Could you return every record below exactly as it is written?

□ □ □

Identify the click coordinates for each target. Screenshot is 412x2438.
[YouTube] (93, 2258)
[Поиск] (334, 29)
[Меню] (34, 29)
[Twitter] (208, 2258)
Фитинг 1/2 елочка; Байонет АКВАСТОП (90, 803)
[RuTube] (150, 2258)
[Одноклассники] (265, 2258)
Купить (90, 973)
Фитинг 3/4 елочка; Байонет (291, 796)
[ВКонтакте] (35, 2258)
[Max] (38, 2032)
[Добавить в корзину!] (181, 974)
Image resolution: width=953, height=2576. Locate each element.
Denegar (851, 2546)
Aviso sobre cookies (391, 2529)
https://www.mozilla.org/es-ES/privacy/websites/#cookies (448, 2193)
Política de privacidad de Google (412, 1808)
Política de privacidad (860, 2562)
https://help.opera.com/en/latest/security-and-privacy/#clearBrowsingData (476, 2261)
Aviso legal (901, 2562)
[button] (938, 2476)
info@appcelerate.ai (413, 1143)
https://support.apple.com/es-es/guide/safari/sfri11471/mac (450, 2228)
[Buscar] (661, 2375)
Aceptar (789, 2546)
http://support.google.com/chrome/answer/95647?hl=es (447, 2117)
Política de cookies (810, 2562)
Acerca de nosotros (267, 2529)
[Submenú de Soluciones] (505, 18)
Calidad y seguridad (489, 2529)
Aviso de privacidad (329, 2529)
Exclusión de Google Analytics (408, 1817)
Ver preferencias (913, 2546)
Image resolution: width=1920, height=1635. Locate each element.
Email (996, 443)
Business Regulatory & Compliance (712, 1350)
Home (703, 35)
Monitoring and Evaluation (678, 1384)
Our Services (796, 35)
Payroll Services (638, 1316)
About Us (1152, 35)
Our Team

□ □ □

**ANSWER TO THIS EXERCISE**:
Identify the click coordinates for each target. Screenshot is 412x2438.
[YouTube] (93, 2258)
[Поиск] (334, 29)
[Меню] (34, 29)
[Twitter] (208, 2258)
Фитинг 1/2 елочка; Байонет АКВАСТОП (90, 803)
[RuTube] (150, 2258)
[Одноклассники] (265, 2258)
Купить (90, 973)
Фитинг 3/4 елочка; Байонет (291, 796)
[ВКонтакте] (35, 2258)
[Max] (38, 2032)
[Добавить в корзину!] (181, 974)
Image resolution: width=953, height=2576. Locate each element.
Denegar (851, 2546)
Aviso sobre cookies (391, 2529)
https://www.mozilla.org/es-ES/privacy/websites/#cookies (448, 2193)
Política de privacidad de Google (412, 1808)
Política de privacidad (860, 2562)
https://help.opera.com/en/latest/security-and-privacy/#clearBrowsingData (476, 2261)
Aviso legal (901, 2562)
[button] (938, 2476)
info@appcelerate.ai (413, 1143)
https://support.apple.com/es-es/guide/safari/sfri11471/mac (450, 2228)
[Buscar] (661, 2375)
Aceptar (789, 2546)
http://support.google.com/chrome/answer/95647?hl=es (447, 2117)
Política de cookies (810, 2562)
Acerca de nosotros (267, 2529)
[Submenú de Soluciones] (505, 18)
Calidad y seguridad (489, 2529)
Aviso de privacidad (329, 2529)
Exclusión de Google Analytics (408, 1817)
Ver preferencias (913, 2546)
Image resolution: width=1920, height=1635. Locate each element.
Email (996, 443)
Business Regulatory & Compliance (712, 1350)
Home (703, 35)
Monitoring and Evaluation (678, 1384)
Our Services (796, 35)
Payroll Services (638, 1316)
About Us (1152, 35)
Our Team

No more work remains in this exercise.